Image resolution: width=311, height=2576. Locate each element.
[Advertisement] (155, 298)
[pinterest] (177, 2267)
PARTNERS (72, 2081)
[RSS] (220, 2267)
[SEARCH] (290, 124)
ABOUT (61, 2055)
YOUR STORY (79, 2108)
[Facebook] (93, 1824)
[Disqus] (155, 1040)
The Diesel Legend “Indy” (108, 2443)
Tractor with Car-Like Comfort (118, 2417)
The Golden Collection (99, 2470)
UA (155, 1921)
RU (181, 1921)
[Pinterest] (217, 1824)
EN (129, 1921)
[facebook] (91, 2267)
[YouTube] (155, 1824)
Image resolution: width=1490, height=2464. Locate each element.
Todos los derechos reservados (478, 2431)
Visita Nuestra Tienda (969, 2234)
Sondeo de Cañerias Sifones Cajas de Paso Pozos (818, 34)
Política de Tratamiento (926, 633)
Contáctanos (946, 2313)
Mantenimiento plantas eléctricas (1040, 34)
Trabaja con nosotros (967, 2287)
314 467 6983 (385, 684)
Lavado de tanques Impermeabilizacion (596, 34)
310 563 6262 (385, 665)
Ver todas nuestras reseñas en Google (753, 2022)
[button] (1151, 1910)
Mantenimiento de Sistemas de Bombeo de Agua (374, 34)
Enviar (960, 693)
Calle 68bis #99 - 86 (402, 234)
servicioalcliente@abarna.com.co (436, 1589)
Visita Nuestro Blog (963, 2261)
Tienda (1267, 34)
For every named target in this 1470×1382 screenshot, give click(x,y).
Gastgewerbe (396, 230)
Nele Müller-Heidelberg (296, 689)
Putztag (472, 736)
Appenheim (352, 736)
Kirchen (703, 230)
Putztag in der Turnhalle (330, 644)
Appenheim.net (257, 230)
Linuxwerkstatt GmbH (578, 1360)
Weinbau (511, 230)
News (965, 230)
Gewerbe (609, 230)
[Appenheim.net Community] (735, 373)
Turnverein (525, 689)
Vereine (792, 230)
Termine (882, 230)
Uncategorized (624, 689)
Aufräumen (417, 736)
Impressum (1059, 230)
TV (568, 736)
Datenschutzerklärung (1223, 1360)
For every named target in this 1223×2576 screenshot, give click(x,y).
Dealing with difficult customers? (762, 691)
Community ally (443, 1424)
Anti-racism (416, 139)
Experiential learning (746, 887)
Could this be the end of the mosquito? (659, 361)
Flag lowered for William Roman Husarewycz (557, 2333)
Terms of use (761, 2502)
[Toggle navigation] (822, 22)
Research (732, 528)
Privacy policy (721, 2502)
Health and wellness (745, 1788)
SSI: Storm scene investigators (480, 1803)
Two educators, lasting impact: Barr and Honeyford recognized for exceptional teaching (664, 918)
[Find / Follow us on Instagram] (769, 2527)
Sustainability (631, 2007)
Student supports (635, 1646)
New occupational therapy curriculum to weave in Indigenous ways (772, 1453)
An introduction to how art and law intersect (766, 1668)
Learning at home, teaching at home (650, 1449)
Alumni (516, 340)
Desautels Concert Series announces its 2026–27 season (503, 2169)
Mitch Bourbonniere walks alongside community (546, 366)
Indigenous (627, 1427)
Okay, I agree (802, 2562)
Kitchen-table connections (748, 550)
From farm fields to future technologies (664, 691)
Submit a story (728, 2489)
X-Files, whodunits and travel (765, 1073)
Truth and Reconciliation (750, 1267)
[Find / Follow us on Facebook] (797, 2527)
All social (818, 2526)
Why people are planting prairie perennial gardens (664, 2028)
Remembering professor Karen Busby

####

Go through the entries above and restate each one exactly.

Image resolution: width=311, height=2576. Locate each element.
[Advertisement] (155, 298)
[pinterest] (177, 2267)
PARTNERS (72, 2081)
[RSS] (220, 2267)
[SEARCH] (290, 124)
ABOUT (61, 2055)
YOUR STORY (79, 2108)
[Facebook] (93, 1824)
[Disqus] (155, 1040)
The Diesel Legend “Indy” (108, 2443)
Tractor with Car-Like Comfort (118, 2417)
The Golden Collection (99, 2470)
UA (155, 1921)
RU (181, 1921)
[Pinterest] (217, 1824)
EN (129, 1921)
[facebook] (91, 2267)
[YouTube] (155, 1824)
Image resolution: width=1490, height=2464. Locate each element.
Todos los derechos reservados (478, 2431)
Visita Nuestra Tienda (969, 2234)
Sondeo de Cañerias Sifones Cajas de Paso Pozos (818, 34)
Política de Tratamiento (926, 633)
Contáctanos (946, 2313)
Mantenimiento plantas eléctricas (1040, 34)
Trabaja con nosotros (967, 2287)
314 467 6983 (385, 684)
Lavado de tanques Impermeabilizacion (596, 34)
310 563 6262 (385, 665)
Ver todas nuestras reseñas en Google (753, 2022)
[button] (1151, 1910)
Mantenimiento de Sistemas de Bombeo de Agua (374, 34)
Enviar (960, 693)
Calle 68bis #99 - 86 (402, 234)
servicioalcliente@abarna.com.co (436, 1589)
Visita Nuestro Blog (963, 2261)
Tienda (1267, 34)
For every named target in this 1470×1382 screenshot, give click(x,y).
Gastgewerbe (396, 230)
Nele Müller-Heidelberg (296, 689)
Putztag (472, 736)
Appenheim (352, 736)
Kirchen (703, 230)
Putztag in der Turnhalle (330, 644)
Appenheim.net (257, 230)
Linuxwerkstatt GmbH (578, 1360)
Weinbau (511, 230)
News (965, 230)
Gewerbe (609, 230)
[Appenheim.net Community] (735, 373)
Turnverein (525, 689)
Vereine (792, 230)
Termine (882, 230)
Uncategorized (624, 689)
Aufräumen (417, 736)
Impressum (1059, 230)
TV (568, 736)
Datenschutzerklärung (1223, 1360)
For every named target in this 1223×2576 screenshot, give click(x,y).
Dealing with difficult customers? (762, 691)
Community ally (443, 1424)
Anti-racism (416, 139)
Experiential learning (746, 887)
Could this be the end of the mosquito? (659, 361)
Flag lowered for William Roman Husarewycz (557, 2333)
Terms of use (761, 2502)
[Toggle navigation] (822, 22)
Research (732, 528)
Privacy policy (721, 2502)
Health and wellness (745, 1788)
SSI: Storm scene investigators (480, 1803)
Two educators, lasting impact: Barr and Honeyford recognized for exceptional teaching (664, 918)
[Find / Follow us on Instagram] (769, 2527)
Sustainability (631, 2007)
Student supports (635, 1646)
New occupational therapy curriculum to weave in Indigenous ways (772, 1453)
An introduction to how art and law intersect (766, 1668)
Learning at home, teaching at home (650, 1449)
Alumni (516, 340)
Desautels Concert Series announces its 2026–27 season (503, 2169)
Mitch Bourbonniere walks alongside community (546, 366)
Indigenous (627, 1427)
Okay, I agree (802, 2562)
Kitchen-table connections (748, 550)
From farm fields to future technologies (664, 691)
Submit a story (728, 2489)
X-Files, whodunits and travel (765, 1073)
Truth and Reconciliation (750, 1267)
[Find / Follow us on Facebook] (797, 2527)
All social (818, 2526)
Why people are planting prairie perennial gardens (664, 2028)
Remembering professor Karen Busby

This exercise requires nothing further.